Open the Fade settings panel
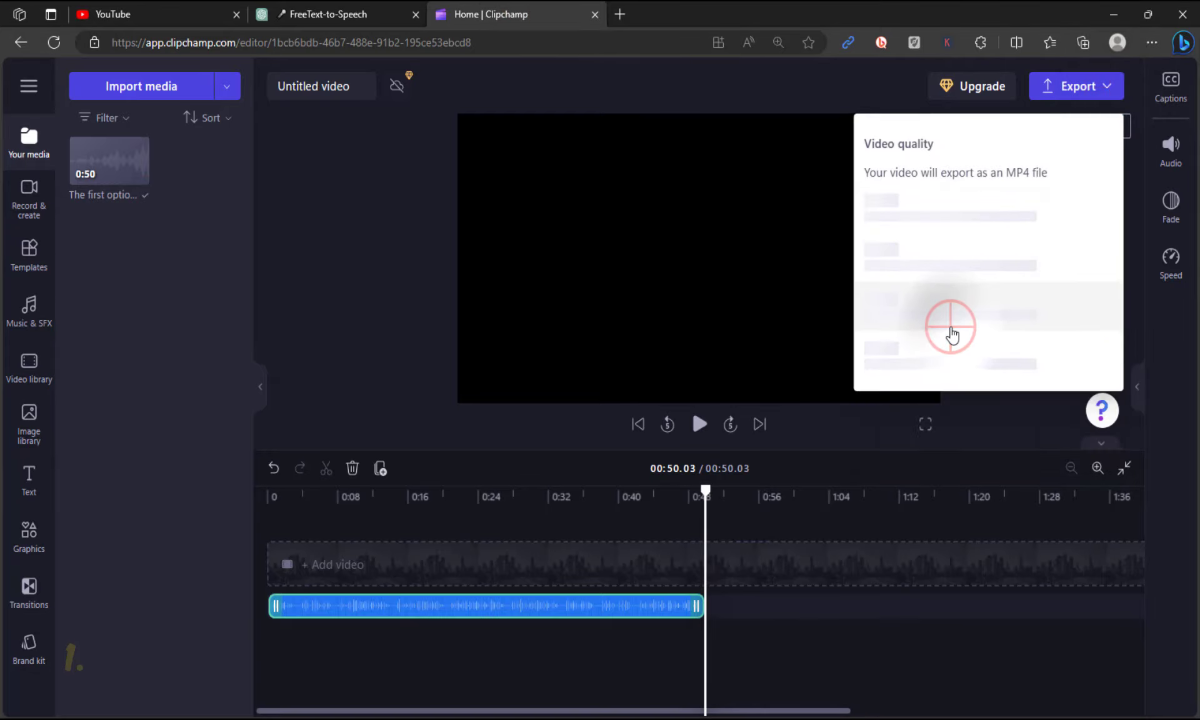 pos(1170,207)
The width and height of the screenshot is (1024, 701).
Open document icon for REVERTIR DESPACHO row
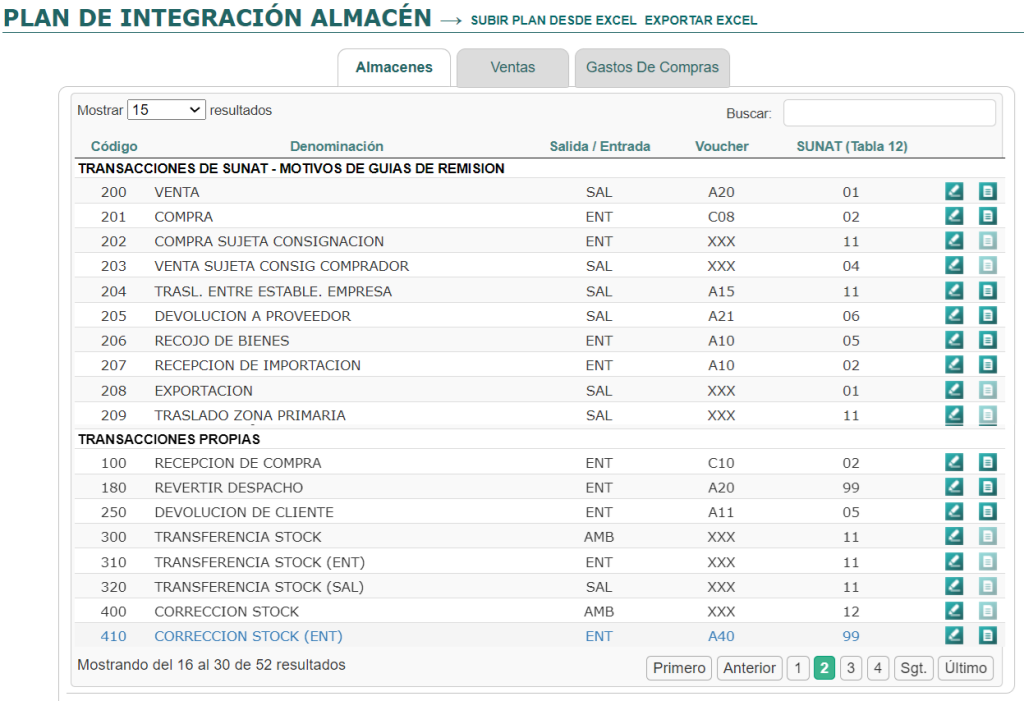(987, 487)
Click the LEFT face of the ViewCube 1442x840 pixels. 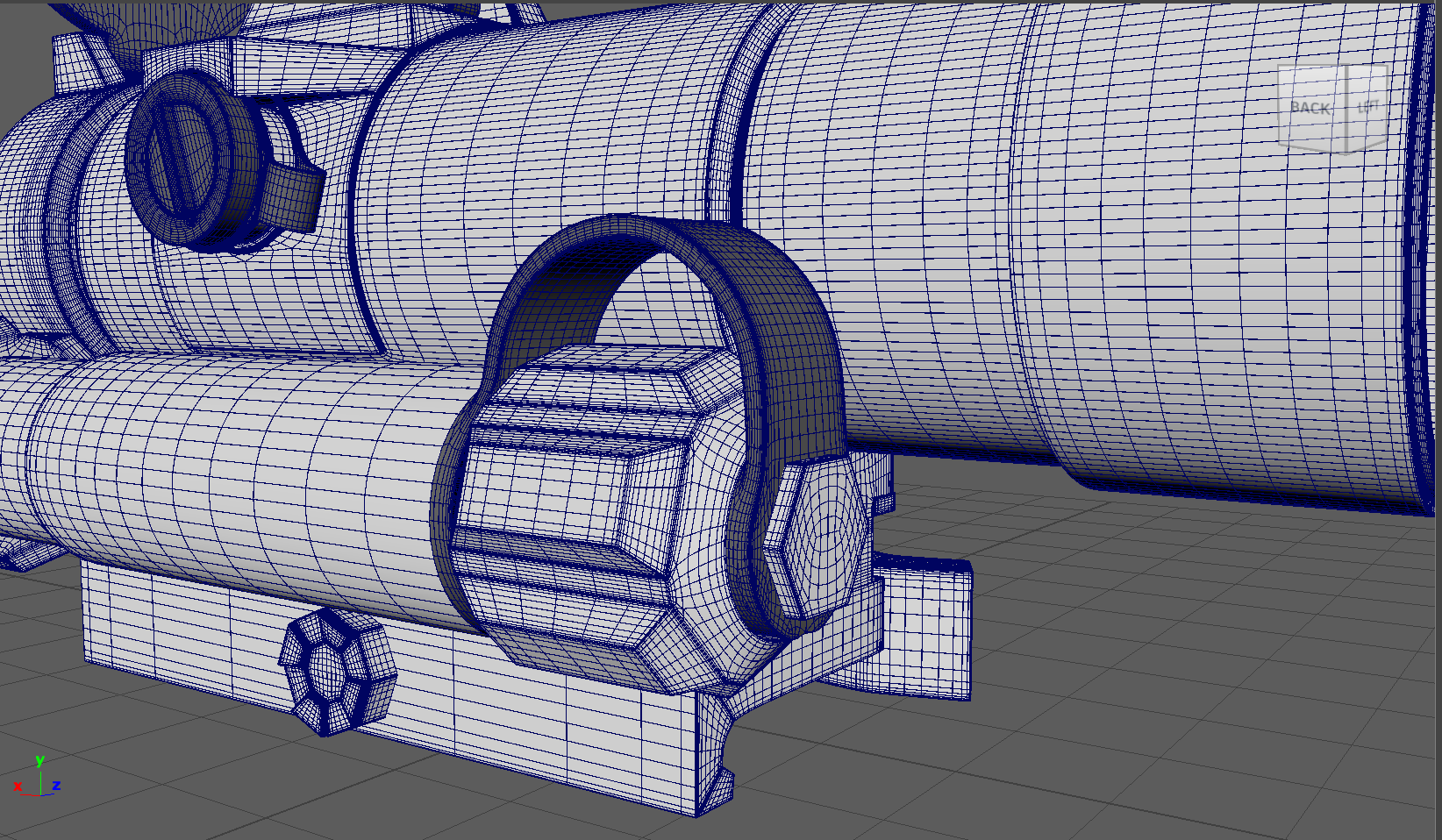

• WHAT YOU ARE ASKED TO DO
Output the listing above as a numbered list, one item per line, skipping any blank lines and leaving out the pictures.

• WRITTEN RESPONSE
1. Open the Fade settings panel
2.  pos(1170,207)
3. The width and height of the screenshot is (1024, 701).
4. Open document icon for REVERTIR DESPACHO row
5. (987, 487)
6. Click the LEFT face of the ViewCube 1442x840 pixels. 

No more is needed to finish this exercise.